No one, I suppose, would deny that the whole idea of the Hague Conference, and the rules which it issued for the conduct of War, were a product of Christianity. It was thought two years ago that, while the Christian religion might not have so far progressed in the world as to render War impossible, at least that it would never be disgraced by the murder and violation of women and children, by ill-treatment of prisoners and non-combatants, and the sinking of innocent merchantmen and trawlers.

Just as in the origin of the War Christianity justified itself, so it has done in the conduct of it. Mr.
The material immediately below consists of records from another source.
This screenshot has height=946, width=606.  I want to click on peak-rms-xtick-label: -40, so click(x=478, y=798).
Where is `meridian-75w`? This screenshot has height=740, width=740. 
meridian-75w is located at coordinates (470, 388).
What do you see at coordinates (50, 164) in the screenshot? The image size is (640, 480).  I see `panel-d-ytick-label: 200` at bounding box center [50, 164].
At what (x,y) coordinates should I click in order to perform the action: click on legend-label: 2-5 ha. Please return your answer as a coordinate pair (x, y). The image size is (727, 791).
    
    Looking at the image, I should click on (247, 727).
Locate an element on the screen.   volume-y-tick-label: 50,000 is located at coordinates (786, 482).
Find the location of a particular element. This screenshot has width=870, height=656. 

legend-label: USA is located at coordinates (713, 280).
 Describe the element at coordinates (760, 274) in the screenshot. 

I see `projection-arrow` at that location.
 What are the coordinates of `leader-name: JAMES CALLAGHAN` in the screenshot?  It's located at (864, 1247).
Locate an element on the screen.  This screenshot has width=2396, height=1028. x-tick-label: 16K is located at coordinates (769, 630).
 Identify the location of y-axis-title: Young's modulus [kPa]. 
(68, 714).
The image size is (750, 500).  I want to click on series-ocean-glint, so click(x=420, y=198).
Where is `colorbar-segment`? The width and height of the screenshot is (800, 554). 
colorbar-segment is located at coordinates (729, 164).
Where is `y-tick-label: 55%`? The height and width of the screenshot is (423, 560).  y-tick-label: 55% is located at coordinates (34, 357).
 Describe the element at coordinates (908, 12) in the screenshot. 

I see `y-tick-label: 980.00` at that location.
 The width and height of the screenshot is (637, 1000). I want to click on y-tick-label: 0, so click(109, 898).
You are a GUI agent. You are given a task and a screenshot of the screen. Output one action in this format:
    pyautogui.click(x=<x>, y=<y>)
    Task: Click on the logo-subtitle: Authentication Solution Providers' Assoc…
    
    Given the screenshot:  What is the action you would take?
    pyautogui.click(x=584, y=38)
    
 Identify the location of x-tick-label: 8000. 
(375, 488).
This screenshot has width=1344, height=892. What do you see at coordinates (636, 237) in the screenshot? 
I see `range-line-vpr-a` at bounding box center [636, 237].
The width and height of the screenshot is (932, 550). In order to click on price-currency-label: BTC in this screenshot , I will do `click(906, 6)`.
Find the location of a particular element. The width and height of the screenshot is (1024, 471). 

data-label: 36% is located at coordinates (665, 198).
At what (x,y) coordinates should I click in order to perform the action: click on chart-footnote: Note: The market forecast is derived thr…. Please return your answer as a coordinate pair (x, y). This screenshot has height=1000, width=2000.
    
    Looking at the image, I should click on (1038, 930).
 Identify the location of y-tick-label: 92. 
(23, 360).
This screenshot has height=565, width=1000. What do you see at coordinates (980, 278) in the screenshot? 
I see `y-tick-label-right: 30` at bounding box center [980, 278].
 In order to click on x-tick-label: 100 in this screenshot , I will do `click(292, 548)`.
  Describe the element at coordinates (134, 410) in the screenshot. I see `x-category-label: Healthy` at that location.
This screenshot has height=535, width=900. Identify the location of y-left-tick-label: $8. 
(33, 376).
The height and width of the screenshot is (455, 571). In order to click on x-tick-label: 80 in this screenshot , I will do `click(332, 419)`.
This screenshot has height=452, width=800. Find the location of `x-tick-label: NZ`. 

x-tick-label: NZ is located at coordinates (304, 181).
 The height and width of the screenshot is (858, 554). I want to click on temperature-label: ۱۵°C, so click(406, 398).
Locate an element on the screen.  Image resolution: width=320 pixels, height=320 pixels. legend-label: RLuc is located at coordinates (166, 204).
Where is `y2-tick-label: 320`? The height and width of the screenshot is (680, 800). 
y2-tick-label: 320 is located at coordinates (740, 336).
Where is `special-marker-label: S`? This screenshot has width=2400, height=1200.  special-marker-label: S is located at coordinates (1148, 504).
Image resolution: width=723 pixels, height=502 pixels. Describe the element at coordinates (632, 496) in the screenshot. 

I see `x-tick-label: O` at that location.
Washburn has described the humanity with which the great Russian advance in Poland was conducted—not a church damaged, except by accident, not a civilian injured; whereas, while the world lasts, the names of Louvain, Aerschott, Lusitania, Cavell, and Fryatt will cry shame on the apostles of mere Kultur.

(3) But, on the other hand, let it not be supposed for a moment that I am speaking as if our own nation had no national sins to repent of and no open sores to cure in this great Day of God.

I am myself "Chief of the Staff" of the great Mission of Repentance and Hope which has already begun.

Short-sighted people ask to-day, "If we have a righteous cause, what have we to repent of?"—but the true answer is, "Because we have a righteous cause, therefore we must repent." I have spoken of metaphors from the Old Testament, but there is a fine simile to which I have not alluded, the simile of the polished shaft. "He has made me like a polished shaft; in his quiver hath He hid me." I fully believe that we are such a polished shaft in the Hand of God to-day; that He feels down for the polished shaft which He has prepared by years of discipline and dearly bought freedom, in order that He may save through us the Freedom of the world; but what if we break in His Hand, as nations have broken before? What if our drinking habits, curtailed, it is true, for a time by drastic regulations, but still producing a drink bill of 181 millions, what if the ravages of lust in our nation, as shown in the statistics published by the recent Commission, what if the constant neglect of God Himself, so rot the polished shaft that it breaks in the Hand of God?